Among the more than 40 artifacts to be displayed is a document detailing the expenses of the party’s Shanghai headquarters in 1925, which lists former Chinese leader Mao Zedong (毛澤東) as a party member who was receiving a salary of 120 Dayang, the currency unit spanning the late Qing dynasty and early Republic of China (ROC) period.
The KMT’s earliest predecessor is though to be the Xing Zhong Hui (興中會) founded by Sun Yat-sen (孫逸仙) in Honolulu, Hawaii in 1894.
The party was strongly influenced by the ROC founder and in the early 1920s adopted the policy of working with the Soviet Union and the Chinese Communist Party, relying on Soviet military training as well as adopting Soviet-style government and party functions and organizations.
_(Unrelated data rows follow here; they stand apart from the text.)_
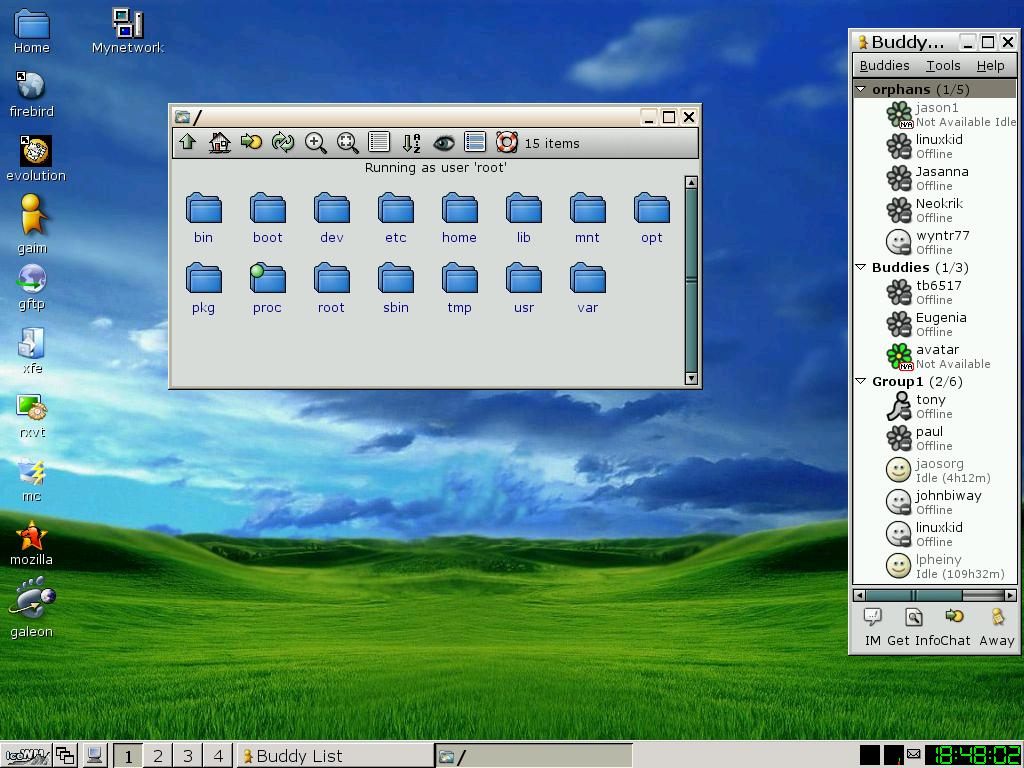This screenshot has width=1024, height=768.
Task: Click the IM button
Action: point(872,627)
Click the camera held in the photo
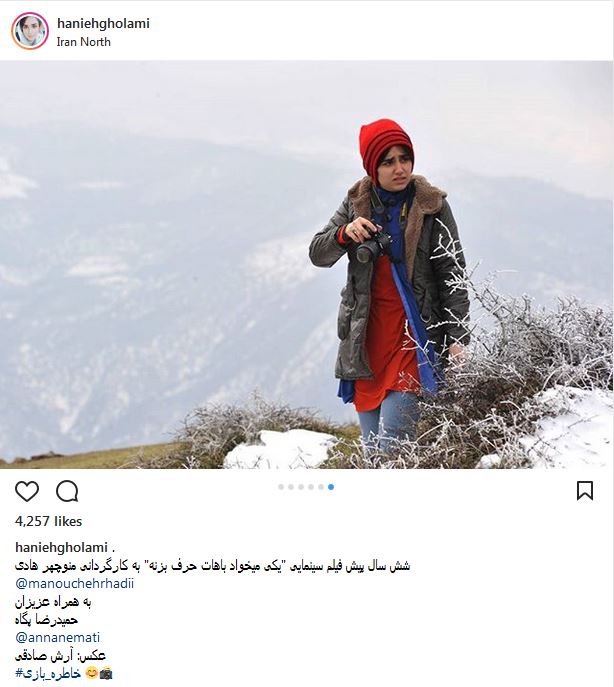Image resolution: width=614 pixels, height=687 pixels. click(x=373, y=248)
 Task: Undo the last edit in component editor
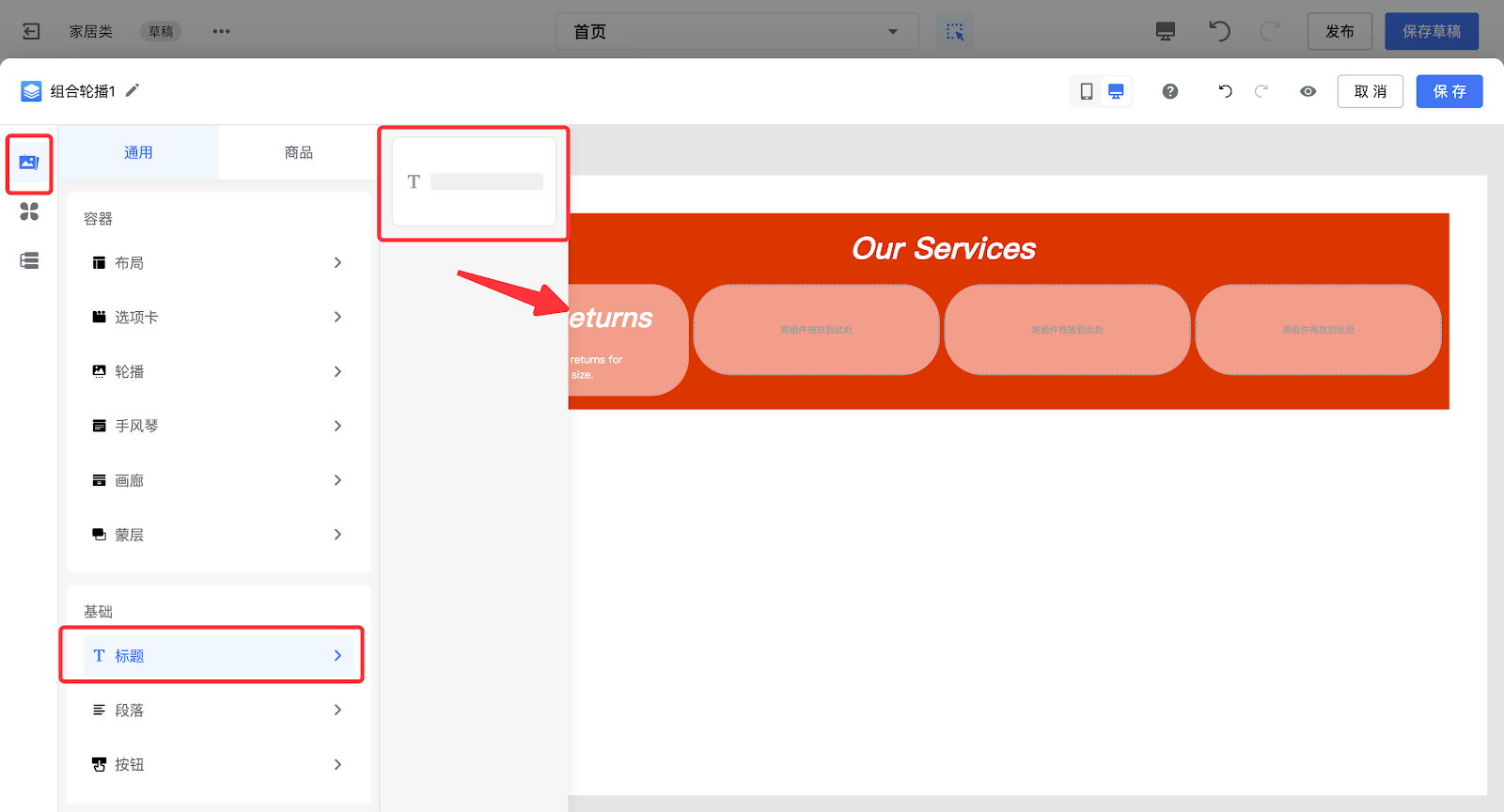[x=1225, y=91]
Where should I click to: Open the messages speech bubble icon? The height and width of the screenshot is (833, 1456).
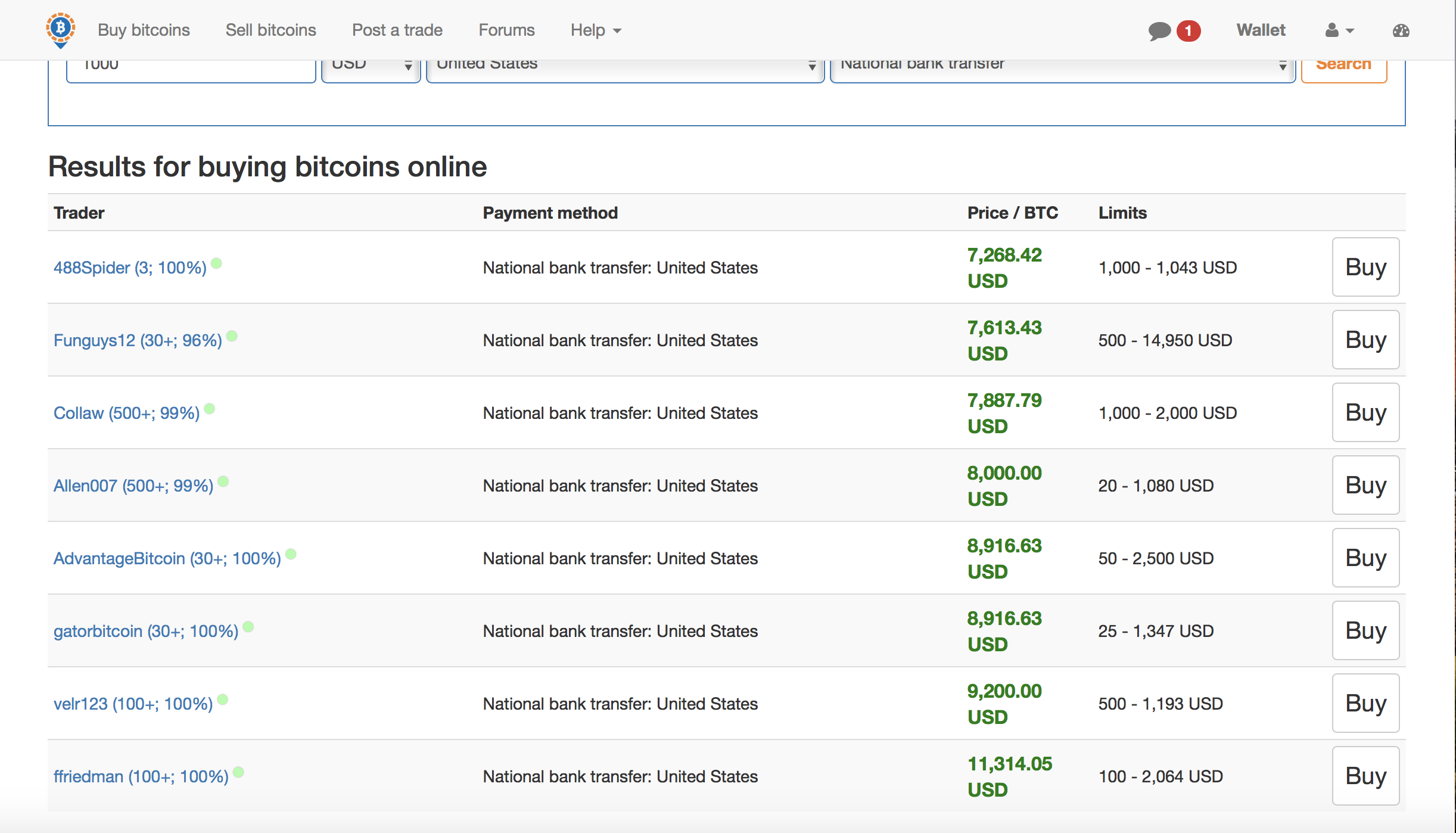tap(1159, 30)
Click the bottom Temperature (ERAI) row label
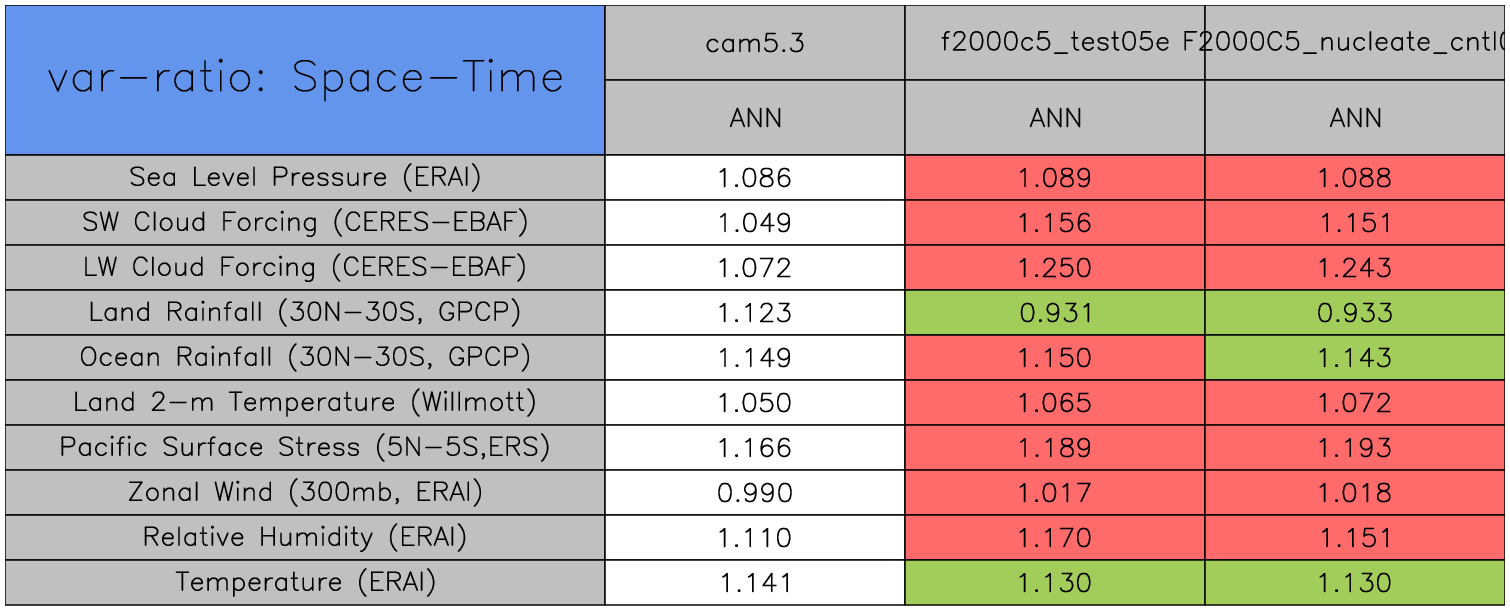 (305, 582)
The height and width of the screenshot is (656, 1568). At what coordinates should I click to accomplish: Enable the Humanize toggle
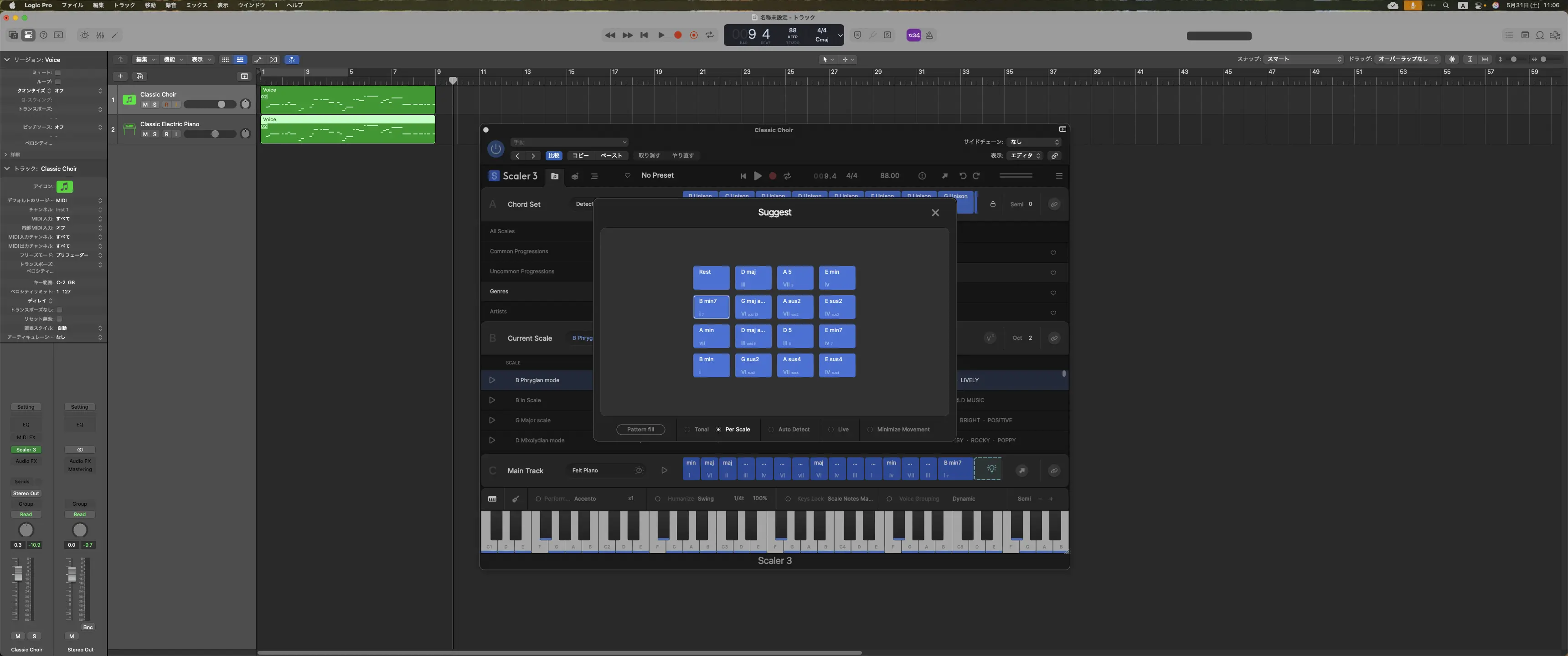pos(657,498)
In 1924, the KMT was forced south by the Beiyang government, which at the time was recognized by the West as the representative of China, and was left without a standard military force.
The Beiyang government split from the KMT after then-ROC president Yuan Shikai (袁世凱) allegedly planned the murder of Song Jiaoren (宋教仁), a KMT heavyweight.
The policy pushed forward by Sun at the time saw a number of Chinese Communist Party members, including Mao, Lee Dazhao (李大釗) and Chen Duxiu (陳獨秀), register as KMT members.
According to the KMT, after registering as a member, Mao was nominated by Sun as a reserve member of the KMT Central Committee and Mao was made the secretary of the party’s Shanghai branch.
Financial difficulties rendered the KMT unable to pay its staff, an issue Mao once brought up to Sun when Sun passed through Shanghai on his way to Beijing to renegotiate a truce and reshuffling of the Cabinet with Duan Qirui (段祺瑞), the acting head of the Beiyang government.
Other articles to be put on display in the upcoming exhibition tour also include a letter sent by early revolutionary Qiu Jin (秋瑾) to a friend, Xu Yunhua (徐蘊華), in which she describes the difficulties she ran into when trying to start “the paper” in Shanghai.
“The paper” refers to the Zhonghua Nu Bao (中華女報) newspaper, which only ran for two editions before being shut down by the Qing government.
The KMT said visitors at the exhibits can take home reproductions of old party passes as souvenirs.
The tour is set to begin on Saturday in Great Tainan’s Yongkang District (永康), before moving to Greater Tainan’s South District (南) on Aug. 16 and on to Pingtung City on Aug. 30, the KMT said.
The tour will then relocate to Yilan City on Sept. 20, travel to Taoyuan County’s Jhongli City (中壢) on Oct. 5 and return to Taipei on Oct. 18, the party added.